* _Directions for this task_
Search the material for the string "computer", then return every line where it is found.

* _Dataset_

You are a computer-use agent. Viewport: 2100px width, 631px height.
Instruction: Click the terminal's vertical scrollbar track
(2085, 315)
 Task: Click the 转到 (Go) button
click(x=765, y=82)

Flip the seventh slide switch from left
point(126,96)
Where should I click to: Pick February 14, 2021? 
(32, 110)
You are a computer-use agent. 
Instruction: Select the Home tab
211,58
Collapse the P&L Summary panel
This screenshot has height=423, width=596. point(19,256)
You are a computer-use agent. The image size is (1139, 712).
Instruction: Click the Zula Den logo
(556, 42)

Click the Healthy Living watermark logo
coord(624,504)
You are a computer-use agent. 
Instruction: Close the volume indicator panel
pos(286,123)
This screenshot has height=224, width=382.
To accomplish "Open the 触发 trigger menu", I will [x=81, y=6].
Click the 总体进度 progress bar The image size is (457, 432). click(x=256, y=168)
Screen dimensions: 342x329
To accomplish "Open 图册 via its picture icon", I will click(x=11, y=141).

* _Solution to this problem_
You are a computer-use agent. Viewport: 2100px width, 631px height.
You are a computer-use agent. 
You are a computer-use agent. The image size is (1139, 712).
You are a computer-use agent. 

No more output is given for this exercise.